- [Work order] Go through the material below and report how many lines contain "link". Give only the number.
[Listed records Boundary: Start]
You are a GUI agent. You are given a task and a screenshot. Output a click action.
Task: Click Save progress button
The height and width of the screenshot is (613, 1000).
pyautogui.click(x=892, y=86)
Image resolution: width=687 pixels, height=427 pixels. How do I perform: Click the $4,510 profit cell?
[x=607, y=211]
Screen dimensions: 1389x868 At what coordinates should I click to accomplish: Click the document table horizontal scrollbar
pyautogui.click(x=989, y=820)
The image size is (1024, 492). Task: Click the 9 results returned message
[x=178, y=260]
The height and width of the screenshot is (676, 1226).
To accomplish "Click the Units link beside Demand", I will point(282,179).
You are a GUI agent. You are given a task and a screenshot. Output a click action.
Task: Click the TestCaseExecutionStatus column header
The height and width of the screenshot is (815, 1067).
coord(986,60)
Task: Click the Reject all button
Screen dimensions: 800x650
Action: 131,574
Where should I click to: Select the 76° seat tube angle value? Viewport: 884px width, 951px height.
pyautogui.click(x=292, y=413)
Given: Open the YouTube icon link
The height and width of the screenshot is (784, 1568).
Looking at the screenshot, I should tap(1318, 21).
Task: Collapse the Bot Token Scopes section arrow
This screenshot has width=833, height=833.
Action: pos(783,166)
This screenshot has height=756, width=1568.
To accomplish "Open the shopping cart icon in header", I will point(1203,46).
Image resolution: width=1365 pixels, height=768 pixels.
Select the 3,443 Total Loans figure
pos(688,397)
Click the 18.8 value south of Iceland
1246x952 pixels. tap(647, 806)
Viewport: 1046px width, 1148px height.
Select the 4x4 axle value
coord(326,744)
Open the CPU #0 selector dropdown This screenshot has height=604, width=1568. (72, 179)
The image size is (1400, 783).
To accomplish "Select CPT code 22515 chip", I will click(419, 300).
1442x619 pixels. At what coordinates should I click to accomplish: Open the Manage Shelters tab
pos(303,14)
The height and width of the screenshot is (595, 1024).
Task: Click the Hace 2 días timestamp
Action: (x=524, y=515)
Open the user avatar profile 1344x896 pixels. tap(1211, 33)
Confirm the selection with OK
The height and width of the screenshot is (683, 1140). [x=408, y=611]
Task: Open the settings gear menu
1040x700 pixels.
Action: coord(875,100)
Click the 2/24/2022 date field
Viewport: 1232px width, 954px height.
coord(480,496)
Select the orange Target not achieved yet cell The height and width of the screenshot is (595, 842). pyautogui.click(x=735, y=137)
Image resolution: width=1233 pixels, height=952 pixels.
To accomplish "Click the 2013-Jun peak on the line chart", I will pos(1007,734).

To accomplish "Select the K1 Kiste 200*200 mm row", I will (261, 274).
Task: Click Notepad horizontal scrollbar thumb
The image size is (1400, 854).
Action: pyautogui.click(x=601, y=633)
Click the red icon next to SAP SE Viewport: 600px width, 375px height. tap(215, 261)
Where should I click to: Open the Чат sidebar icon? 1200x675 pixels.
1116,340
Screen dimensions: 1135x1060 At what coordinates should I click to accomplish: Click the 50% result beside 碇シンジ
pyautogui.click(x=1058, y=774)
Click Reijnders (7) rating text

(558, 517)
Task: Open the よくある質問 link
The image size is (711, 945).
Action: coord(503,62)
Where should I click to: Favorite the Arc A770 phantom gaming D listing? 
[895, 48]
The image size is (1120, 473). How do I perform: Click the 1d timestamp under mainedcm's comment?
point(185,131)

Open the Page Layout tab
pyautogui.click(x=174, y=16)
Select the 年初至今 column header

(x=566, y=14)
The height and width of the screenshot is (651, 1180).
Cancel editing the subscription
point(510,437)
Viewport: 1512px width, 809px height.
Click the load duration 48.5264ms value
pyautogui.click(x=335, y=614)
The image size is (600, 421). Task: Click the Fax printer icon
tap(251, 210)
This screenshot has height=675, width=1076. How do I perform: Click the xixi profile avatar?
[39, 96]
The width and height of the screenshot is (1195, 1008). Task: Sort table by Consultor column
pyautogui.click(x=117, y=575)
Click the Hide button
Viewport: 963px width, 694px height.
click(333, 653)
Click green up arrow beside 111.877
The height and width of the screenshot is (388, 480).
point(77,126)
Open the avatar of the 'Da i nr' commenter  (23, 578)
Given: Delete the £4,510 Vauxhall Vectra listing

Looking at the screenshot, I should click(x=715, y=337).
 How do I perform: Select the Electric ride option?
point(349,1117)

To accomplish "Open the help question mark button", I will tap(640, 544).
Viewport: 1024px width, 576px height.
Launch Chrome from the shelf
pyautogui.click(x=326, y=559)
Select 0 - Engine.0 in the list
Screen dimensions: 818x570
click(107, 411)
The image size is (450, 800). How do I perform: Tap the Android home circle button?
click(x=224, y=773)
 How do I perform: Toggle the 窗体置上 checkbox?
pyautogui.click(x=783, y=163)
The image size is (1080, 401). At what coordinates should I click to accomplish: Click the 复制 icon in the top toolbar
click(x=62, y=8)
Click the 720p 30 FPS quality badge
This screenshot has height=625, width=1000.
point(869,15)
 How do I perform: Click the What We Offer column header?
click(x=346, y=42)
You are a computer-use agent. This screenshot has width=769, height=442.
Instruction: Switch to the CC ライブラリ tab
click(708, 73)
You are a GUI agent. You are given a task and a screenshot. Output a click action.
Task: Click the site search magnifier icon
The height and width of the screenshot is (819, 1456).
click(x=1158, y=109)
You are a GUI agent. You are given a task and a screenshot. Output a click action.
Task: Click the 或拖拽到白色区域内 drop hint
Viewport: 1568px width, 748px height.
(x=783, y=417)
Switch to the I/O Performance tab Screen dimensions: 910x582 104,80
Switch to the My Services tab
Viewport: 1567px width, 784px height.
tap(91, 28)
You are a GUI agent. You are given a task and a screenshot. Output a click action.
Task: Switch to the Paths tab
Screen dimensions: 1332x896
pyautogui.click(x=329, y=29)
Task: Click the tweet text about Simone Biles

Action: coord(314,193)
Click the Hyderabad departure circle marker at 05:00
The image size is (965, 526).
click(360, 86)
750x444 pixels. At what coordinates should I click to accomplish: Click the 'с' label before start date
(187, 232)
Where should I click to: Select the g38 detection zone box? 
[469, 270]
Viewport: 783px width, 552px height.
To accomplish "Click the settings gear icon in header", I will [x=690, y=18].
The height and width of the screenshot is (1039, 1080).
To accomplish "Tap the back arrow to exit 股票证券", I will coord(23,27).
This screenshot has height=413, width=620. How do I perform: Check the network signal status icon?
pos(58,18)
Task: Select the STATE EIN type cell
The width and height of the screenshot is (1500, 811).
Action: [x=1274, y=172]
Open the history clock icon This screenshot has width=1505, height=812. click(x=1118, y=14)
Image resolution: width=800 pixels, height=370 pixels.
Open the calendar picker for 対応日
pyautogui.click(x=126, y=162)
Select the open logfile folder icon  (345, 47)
[Listed records Boundary: End]
- [Result of the exercise] 3